Here's the irony, though. Metadata leakage at the wallet and app level is probably the bigger real-world threat for most users. The wallet you download knows your IP, the nodes you broadcast through, the price feeds you query. In the era of AI-powered surveillance, an LLM can scrape an entire blockchain, find patterns, and correlate on-chain activity with IP traces pointing to home addresses. But on-chain privacy is still the prerequisite, because without that encrypted base, you can't build meaningful privacy experiences on top.
This has implications for anyone building infrastructure today. If you're deploying on public rails and not thinking about data leakage at every layer of your stack, you're leaving your users exposed. Wallet providers, app developers, DeFi protocols, all of them need to start treating privacy as an engineering discipline, not an afterthought.
What the Next 12 to 24 Months Will Decide
The trajectory is becoming clear, even if the timeline isn't.
Public blockchains are going to create dedicated privacy environments. Not new networks, but zones within existing chains where transactions can be shielded. The model is a toggle: public by default with the ability to step into a private execution environment when needed, then step back out. Polygon, Solana, and others are engineering toward this already.
AI agents will adopt confidential computing as a baseline requirement. On-chain agents transacting through privacy-preserving infrastructure won't be experimental. It will be the minimum standard for any enterprise-grade workflow. This is likely 12 months away from becoming table stakes.

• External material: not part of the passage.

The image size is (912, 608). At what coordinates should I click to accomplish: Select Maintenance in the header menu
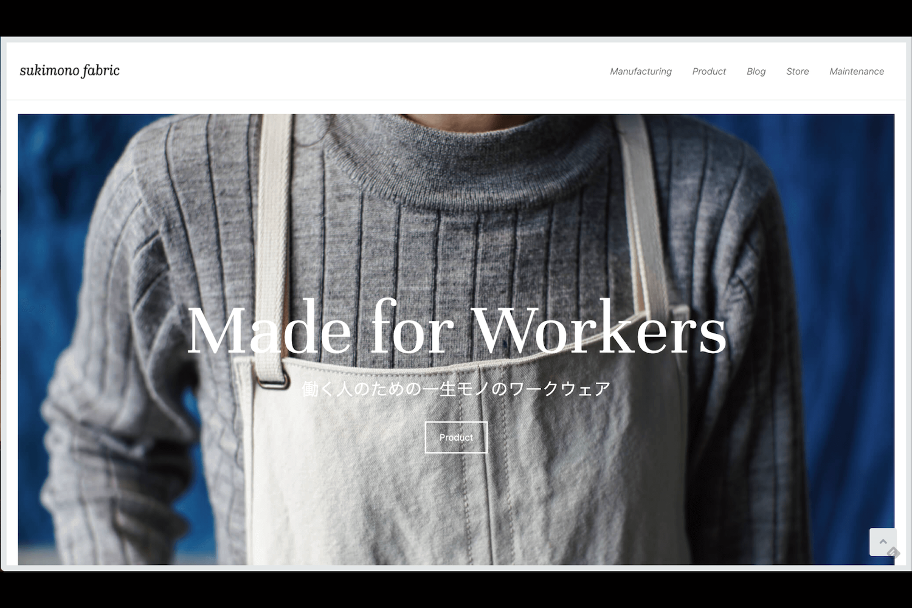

Ethereum's roadmap, which includes shielded transfers, could be the tipping point. When a chain of that scale ships native privacy, it sets the standard. Other chains will follow, and quickly.
And there's a modular thesis gaining momentum: chains may not need to build their own privacy layers at all. They might borrow privacy from other networks, bolting on confidential execution the way they already bolt on data availability or bridging. Privacy as a composable infrastructure component, not a monolithic feature. This is the framing that matters most for L1 and L2 teams evaluating their roadmaps right now.

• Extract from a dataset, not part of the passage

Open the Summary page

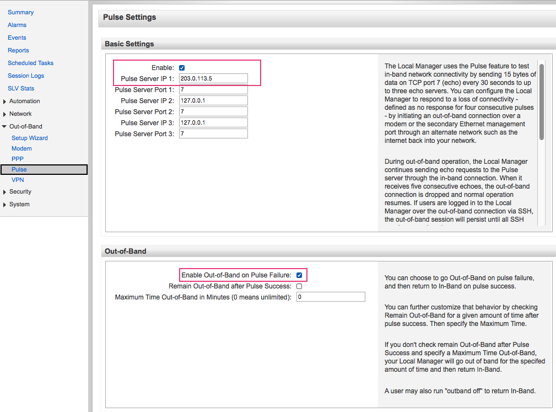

The adoption math is stark. Today, roughly 99.99% of crypto activity is public. If the industry can push even 1% into privacy-first interactions over the next year, that small number would represent a massive shift. And adoption curves in crypto tend to go parabolic once the tooling catches up.
Privacy Is Infrastructure Now
The cultural shift in Web3 is real. The industry started with radical transparency as an ideology and is now reckoning with the fact that transparency, applied universally, is a liability. Privacy is not a feature to be added later or a niche concern for cypherpunks. It's infrastructure, as fundamental as consensus mechanisms and execution environments.
The teams that treat it that way, that architect privacy into the protocol layer rather than papering it over at the application level, will be the ones capturing institutional capital and real-world usage. Everyone else will be left explaining to their next enterprise client why their competitors can see every trade they make.
The technology is catching up. The market is done waiting for 'eventual' privacy. It’s time to ship.
This article is based on insights from Protofire's Privacy in Web3 roundtable, featuring leaders from Polygon, Secret Network, Telos, QuickSwap, Dash, and LDA.